*Supplied material*
:::::
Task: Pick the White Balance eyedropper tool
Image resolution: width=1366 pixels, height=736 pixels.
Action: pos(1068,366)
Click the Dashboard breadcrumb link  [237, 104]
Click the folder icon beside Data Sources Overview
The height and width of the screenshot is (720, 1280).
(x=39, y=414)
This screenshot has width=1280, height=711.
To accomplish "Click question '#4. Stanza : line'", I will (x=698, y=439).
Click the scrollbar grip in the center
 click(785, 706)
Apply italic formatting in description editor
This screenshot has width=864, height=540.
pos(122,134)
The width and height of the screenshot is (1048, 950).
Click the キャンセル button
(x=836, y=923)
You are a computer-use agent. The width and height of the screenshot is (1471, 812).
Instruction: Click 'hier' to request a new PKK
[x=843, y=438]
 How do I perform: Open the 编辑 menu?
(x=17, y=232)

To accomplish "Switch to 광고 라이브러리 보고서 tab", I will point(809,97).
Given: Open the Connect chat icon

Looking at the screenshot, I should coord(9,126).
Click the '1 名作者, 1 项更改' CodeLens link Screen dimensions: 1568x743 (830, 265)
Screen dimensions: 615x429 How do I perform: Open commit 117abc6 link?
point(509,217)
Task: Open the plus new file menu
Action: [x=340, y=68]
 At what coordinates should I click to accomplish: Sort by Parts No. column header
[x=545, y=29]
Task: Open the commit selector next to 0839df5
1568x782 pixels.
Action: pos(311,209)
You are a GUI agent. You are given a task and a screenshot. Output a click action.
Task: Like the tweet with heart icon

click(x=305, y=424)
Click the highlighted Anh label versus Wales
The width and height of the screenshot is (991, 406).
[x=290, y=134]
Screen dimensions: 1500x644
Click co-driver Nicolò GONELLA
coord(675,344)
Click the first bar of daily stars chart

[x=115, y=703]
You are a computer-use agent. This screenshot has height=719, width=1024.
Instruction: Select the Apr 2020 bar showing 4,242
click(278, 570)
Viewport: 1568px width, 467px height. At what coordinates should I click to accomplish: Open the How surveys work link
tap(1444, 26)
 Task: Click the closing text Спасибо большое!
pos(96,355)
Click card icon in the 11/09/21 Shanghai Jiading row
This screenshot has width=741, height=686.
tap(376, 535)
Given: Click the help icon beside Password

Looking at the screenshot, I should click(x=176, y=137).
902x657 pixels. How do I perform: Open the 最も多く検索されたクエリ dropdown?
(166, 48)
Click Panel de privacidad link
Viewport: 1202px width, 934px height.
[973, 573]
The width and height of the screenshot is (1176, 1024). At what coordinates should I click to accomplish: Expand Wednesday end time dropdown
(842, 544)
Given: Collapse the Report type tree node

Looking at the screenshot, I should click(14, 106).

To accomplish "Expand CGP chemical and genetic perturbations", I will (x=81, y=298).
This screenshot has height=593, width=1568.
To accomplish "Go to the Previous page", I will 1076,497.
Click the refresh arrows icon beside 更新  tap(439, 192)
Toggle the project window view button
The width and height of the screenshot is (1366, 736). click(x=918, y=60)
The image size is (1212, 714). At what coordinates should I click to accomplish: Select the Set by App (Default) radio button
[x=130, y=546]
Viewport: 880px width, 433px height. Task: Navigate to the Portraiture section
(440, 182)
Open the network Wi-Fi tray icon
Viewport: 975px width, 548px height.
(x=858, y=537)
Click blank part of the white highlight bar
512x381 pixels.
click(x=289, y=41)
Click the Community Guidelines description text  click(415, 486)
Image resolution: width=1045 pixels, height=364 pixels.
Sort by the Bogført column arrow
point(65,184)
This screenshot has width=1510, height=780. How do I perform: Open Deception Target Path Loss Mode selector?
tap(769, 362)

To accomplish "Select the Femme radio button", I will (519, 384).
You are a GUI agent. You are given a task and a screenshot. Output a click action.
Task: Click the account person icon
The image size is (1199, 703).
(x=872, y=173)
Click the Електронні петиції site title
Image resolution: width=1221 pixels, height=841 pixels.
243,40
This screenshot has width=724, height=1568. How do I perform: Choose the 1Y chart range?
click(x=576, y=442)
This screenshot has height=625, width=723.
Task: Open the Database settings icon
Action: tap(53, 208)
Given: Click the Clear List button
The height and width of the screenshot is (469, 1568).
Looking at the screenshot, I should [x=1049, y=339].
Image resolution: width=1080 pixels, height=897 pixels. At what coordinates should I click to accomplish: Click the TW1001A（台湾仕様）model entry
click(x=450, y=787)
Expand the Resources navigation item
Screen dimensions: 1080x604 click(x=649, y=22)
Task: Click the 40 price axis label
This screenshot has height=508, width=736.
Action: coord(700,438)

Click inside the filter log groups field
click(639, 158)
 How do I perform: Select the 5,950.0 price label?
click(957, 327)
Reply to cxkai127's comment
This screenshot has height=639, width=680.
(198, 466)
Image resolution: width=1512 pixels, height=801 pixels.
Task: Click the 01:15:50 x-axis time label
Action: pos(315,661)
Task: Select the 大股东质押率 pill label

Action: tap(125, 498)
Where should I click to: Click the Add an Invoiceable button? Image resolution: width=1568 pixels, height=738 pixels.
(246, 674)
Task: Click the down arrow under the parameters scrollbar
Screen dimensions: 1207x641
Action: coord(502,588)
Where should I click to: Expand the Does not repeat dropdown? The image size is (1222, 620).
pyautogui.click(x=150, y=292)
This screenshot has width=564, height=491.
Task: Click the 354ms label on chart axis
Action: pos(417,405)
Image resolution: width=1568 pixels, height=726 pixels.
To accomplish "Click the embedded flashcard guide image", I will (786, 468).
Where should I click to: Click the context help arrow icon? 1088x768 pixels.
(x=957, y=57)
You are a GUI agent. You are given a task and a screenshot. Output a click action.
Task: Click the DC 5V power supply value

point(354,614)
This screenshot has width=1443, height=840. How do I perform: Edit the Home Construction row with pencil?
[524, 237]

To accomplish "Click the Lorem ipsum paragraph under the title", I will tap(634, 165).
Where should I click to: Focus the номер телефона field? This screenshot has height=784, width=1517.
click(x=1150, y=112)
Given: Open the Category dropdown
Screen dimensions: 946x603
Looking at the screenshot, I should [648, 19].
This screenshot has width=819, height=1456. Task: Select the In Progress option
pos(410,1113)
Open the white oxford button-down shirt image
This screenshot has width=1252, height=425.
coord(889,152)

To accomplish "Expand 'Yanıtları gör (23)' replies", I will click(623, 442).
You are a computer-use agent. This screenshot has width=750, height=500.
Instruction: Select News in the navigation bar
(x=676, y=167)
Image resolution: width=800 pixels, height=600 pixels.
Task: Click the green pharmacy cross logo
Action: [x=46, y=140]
:::::
*Task prompt*
Write out the records above exactly as given.

*Response for this exercise*
Task: Pick the White Balance eyedropper tool
Image resolution: width=1366 pixels, height=736 pixels.
Action: pos(1068,366)
Click the Dashboard breadcrumb link  [237, 104]
Click the folder icon beside Data Sources Overview
The height and width of the screenshot is (720, 1280).
(x=39, y=414)
This screenshot has width=1280, height=711.
To accomplish "Click question '#4. Stanza : line'", I will (x=698, y=439).
Click the scrollbar grip in the center
 click(785, 706)
Apply italic formatting in description editor
This screenshot has width=864, height=540.
pos(122,134)
The width and height of the screenshot is (1048, 950).
Click the キャンセル button
(x=836, y=923)
You are a computer-use agent. The width and height of the screenshot is (1471, 812).
Instruction: Click 'hier' to request a new PKK
[x=843, y=438]
 How do I perform: Open the 编辑 menu?
(x=17, y=232)

To accomplish "Switch to 광고 라이브러리 보고서 tab", I will point(809,97).
Given: Open the Connect chat icon

Looking at the screenshot, I should coord(9,126).
Click the '1 名作者, 1 项更改' CodeLens link Screen dimensions: 1568x743 (830, 265)
Screen dimensions: 615x429 How do I perform: Open commit 117abc6 link?
point(509,217)
Task: Open the plus new file menu
Action: [x=340, y=68]
 At what coordinates should I click to accomplish: Sort by Parts No. column header
[x=545, y=29]
Task: Open the commit selector next to 0839df5
1568x782 pixels.
Action: pos(311,209)
You are a GUI agent. You are given a task and a screenshot. Output a click action.
Task: Like the tweet with heart icon

click(x=305, y=424)
Click the highlighted Anh label versus Wales
The width and height of the screenshot is (991, 406).
[x=290, y=134]
Screen dimensions: 1500x644
Click co-driver Nicolò GONELLA
coord(675,344)
Click the first bar of daily stars chart

[x=115, y=703]
You are a computer-use agent. This screenshot has height=719, width=1024.
Instruction: Select the Apr 2020 bar showing 4,242
click(278, 570)
Viewport: 1568px width, 467px height. At what coordinates should I click to accomplish: Open the How surveys work link
tap(1444, 26)
 Task: Click the closing text Спасибо большое!
pos(96,355)
Click card icon in the 11/09/21 Shanghai Jiading row
This screenshot has width=741, height=686.
tap(376, 535)
Given: Click the help icon beside Password

Looking at the screenshot, I should click(x=176, y=137).
902x657 pixels. How do I perform: Open the 最も多く検索されたクエリ dropdown?
(166, 48)
Click Panel de privacidad link
Viewport: 1202px width, 934px height.
[973, 573]
The width and height of the screenshot is (1176, 1024). At what coordinates should I click to accomplish: Expand Wednesday end time dropdown
(842, 544)
Given: Collapse the Report type tree node

Looking at the screenshot, I should click(14, 106).

To accomplish "Expand CGP chemical and genetic perturbations", I will (x=81, y=298).
This screenshot has height=593, width=1568.
To accomplish "Go to the Previous page", I will 1076,497.
Click the refresh arrows icon beside 更新  tap(439, 192)
Toggle the project window view button
The width and height of the screenshot is (1366, 736). click(x=918, y=60)
The image size is (1212, 714). At what coordinates should I click to accomplish: Select the Set by App (Default) radio button
[x=130, y=546]
Viewport: 880px width, 433px height. Task: Navigate to the Portraiture section
(440, 182)
Open the network Wi-Fi tray icon
Viewport: 975px width, 548px height.
(x=858, y=537)
Click blank part of the white highlight bar
512x381 pixels.
click(x=289, y=41)
Click the Community Guidelines description text  click(415, 486)
Image resolution: width=1045 pixels, height=364 pixels.
Sort by the Bogført column arrow
point(65,184)
This screenshot has width=1510, height=780. How do I perform: Open Deception Target Path Loss Mode selector?
tap(769, 362)

To accomplish "Select the Femme radio button", I will (519, 384).
You are a GUI agent. You are given a task and a screenshot. Output a click action.
Task: Click the account person icon
The image size is (1199, 703).
(x=872, y=173)
Click the Електронні петиції site title
Image resolution: width=1221 pixels, height=841 pixels.
243,40
This screenshot has width=724, height=1568. How do I perform: Choose the 1Y chart range?
click(x=576, y=442)
This screenshot has height=625, width=723.
Task: Open the Database settings icon
Action: tap(53, 208)
Given: Click the Clear List button
The height and width of the screenshot is (469, 1568).
Looking at the screenshot, I should [x=1049, y=339].
Image resolution: width=1080 pixels, height=897 pixels. At what coordinates should I click to accomplish: Click the TW1001A（台湾仕様）model entry
click(x=450, y=787)
Expand the Resources navigation item
Screen dimensions: 1080x604 click(x=649, y=22)
Task: Click the 40 price axis label
This screenshot has height=508, width=736.
Action: coord(700,438)

Click inside the filter log groups field
click(639, 158)
 How do I perform: Select the 5,950.0 price label?
click(957, 327)
Reply to cxkai127's comment
This screenshot has height=639, width=680.
(198, 466)
Image resolution: width=1512 pixels, height=801 pixels.
Task: Click the 01:15:50 x-axis time label
Action: pos(315,661)
Task: Select the 大股东质押率 pill label

Action: tap(125, 498)
Where should I click to: Click the Add an Invoiceable button? Image resolution: width=1568 pixels, height=738 pixels.
(246, 674)
Task: Click the down arrow under the parameters scrollbar
Screen dimensions: 1207x641
Action: coord(502,588)
Where should I click to: Expand the Does not repeat dropdown? The image size is (1222, 620).
pyautogui.click(x=150, y=292)
This screenshot has width=564, height=491.
Task: Click the 354ms label on chart axis
Action: pos(417,405)
Image resolution: width=1568 pixels, height=726 pixels.
To accomplish "Click the embedded flashcard guide image", I will (786, 468).
Where should I click to: Click the context help arrow icon? 1088x768 pixels.
(x=957, y=57)
You are a GUI agent. You are given a task and a screenshot. Output a click action.
Task: Click the DC 5V power supply value

point(354,614)
This screenshot has width=1443, height=840. How do I perform: Edit the Home Construction row with pencil?
[524, 237]

To accomplish "Click the Lorem ipsum paragraph under the title", I will tap(634, 165).
Where should I click to: Focus the номер телефона field? This screenshot has height=784, width=1517.
click(x=1150, y=112)
Given: Open the Category dropdown
Screen dimensions: 946x603
Looking at the screenshot, I should [648, 19].
This screenshot has width=819, height=1456. Task: Select the In Progress option
pos(410,1113)
Open the white oxford button-down shirt image
This screenshot has width=1252, height=425.
coord(889,152)

To accomplish "Expand 'Yanıtları gör (23)' replies", I will click(623, 442).
You are a computer-use agent. This screenshot has width=750, height=500.
Instruction: Select News in the navigation bar
(x=676, y=167)
Image resolution: width=800 pixels, height=600 pixels.
Task: Click the green pharmacy cross logo
Action: [x=46, y=140]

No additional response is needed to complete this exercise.